Dataset entries:
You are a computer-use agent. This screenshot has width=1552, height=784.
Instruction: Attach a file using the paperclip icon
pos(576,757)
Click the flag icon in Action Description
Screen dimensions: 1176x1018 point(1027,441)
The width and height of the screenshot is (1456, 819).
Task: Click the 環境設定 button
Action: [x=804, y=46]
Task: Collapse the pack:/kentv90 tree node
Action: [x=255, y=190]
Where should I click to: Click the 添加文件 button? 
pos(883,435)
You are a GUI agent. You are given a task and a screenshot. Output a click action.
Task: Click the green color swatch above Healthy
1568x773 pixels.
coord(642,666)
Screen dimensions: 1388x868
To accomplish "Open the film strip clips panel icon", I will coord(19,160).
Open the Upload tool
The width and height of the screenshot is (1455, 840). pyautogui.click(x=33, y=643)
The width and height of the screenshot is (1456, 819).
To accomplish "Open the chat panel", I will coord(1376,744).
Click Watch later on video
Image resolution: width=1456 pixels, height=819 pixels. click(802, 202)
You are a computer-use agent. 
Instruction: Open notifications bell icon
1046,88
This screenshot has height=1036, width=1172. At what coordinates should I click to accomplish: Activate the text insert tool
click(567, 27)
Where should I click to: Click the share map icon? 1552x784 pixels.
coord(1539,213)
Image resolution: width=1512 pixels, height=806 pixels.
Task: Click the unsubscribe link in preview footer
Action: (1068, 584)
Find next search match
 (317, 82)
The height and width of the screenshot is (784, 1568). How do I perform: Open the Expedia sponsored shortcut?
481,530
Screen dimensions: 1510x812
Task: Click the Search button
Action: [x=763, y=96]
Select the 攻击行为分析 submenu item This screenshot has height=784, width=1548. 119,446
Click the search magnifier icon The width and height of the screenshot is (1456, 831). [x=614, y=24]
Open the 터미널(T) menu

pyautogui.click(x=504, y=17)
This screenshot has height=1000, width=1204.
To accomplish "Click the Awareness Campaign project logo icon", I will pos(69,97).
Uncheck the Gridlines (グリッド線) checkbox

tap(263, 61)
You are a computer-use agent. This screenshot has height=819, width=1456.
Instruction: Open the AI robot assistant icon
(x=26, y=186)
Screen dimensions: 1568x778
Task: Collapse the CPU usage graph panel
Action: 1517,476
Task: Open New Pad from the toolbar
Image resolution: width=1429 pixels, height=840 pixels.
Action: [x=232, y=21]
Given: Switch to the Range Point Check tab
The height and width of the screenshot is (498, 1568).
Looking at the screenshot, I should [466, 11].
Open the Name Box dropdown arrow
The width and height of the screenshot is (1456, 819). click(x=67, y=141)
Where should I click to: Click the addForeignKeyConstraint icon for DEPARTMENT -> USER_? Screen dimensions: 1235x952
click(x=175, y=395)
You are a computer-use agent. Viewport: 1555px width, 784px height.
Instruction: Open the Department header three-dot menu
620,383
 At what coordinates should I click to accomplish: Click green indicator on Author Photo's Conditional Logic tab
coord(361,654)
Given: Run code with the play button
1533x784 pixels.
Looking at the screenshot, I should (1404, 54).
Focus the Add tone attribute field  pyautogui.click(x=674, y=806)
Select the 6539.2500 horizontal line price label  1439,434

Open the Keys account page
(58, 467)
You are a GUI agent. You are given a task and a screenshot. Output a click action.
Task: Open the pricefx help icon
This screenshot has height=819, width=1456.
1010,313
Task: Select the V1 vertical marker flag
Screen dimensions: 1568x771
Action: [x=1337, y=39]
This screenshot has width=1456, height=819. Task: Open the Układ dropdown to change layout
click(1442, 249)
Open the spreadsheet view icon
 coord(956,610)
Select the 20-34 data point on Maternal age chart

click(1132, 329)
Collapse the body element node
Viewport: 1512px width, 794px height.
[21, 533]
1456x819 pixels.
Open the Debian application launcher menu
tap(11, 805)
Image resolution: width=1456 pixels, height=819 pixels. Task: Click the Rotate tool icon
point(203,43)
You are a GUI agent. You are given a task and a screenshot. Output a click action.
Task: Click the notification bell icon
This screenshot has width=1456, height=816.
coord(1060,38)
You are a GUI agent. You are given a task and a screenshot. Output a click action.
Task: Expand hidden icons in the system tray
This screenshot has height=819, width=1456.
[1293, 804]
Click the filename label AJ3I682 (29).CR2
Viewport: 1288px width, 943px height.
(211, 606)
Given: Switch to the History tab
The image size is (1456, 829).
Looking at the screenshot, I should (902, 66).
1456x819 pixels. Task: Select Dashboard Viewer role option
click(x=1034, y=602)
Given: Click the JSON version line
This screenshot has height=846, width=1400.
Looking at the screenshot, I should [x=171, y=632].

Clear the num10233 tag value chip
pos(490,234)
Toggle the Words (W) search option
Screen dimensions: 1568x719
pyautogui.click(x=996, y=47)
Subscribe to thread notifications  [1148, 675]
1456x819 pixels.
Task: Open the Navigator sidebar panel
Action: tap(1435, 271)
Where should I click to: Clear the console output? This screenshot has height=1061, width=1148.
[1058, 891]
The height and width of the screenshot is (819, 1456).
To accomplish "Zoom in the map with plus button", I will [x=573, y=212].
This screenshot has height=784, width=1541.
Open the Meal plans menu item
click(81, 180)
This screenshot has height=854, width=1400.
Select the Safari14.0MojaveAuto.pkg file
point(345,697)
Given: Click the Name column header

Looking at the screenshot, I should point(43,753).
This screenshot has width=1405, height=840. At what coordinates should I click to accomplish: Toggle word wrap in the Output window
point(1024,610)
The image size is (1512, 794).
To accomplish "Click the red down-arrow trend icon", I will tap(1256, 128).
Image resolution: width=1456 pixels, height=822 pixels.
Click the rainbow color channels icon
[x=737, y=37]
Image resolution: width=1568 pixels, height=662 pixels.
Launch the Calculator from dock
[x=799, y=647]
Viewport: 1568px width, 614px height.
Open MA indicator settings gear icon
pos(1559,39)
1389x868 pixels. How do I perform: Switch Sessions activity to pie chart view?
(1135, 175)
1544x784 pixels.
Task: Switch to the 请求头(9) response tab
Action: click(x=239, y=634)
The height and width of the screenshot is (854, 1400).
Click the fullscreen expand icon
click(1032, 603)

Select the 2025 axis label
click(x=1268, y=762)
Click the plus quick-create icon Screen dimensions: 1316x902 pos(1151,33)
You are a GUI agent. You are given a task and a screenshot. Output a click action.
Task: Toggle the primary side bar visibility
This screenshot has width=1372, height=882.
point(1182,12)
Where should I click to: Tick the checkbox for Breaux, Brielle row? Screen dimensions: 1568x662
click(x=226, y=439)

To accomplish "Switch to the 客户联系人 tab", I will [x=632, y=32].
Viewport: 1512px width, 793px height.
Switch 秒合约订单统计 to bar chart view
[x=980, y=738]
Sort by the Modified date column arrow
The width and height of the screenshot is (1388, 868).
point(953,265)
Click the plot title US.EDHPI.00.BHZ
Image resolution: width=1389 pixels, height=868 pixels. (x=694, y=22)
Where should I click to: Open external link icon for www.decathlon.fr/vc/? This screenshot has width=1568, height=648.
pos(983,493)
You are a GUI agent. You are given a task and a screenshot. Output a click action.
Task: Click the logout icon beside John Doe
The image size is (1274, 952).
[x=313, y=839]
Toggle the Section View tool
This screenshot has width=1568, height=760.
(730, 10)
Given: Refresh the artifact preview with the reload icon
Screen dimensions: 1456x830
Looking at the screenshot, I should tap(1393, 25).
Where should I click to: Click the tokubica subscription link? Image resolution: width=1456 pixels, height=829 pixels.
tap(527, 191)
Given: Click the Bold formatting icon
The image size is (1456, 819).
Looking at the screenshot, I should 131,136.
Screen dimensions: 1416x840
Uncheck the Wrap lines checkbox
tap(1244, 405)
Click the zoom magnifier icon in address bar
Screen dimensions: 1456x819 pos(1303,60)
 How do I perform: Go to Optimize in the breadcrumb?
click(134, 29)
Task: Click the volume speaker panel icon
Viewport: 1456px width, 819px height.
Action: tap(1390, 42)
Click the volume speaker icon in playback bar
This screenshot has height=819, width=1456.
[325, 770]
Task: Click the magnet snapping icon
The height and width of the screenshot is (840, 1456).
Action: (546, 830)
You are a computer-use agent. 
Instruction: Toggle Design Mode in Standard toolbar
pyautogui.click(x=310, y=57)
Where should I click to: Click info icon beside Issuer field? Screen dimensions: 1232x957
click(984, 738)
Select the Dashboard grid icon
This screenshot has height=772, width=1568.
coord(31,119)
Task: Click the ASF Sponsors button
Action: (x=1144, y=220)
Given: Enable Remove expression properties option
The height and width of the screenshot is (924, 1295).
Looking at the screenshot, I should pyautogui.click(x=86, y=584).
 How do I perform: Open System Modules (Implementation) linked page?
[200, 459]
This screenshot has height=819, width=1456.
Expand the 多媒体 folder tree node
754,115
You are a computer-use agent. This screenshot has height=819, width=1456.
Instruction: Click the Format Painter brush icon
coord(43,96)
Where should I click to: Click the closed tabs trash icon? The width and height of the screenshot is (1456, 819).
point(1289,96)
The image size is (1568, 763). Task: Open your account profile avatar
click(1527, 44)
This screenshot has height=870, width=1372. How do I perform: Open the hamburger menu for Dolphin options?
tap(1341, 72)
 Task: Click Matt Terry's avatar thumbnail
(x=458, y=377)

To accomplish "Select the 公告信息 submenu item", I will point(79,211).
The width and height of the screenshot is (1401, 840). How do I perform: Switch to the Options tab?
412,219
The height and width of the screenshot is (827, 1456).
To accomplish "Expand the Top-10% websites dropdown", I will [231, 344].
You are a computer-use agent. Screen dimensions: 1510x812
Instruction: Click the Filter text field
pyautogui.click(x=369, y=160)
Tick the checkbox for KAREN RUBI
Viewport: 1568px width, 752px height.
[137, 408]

▶ _Activity_
Check the data above line by line for the word "plus". State only how many lines contain it.

▶ _Written answer_
2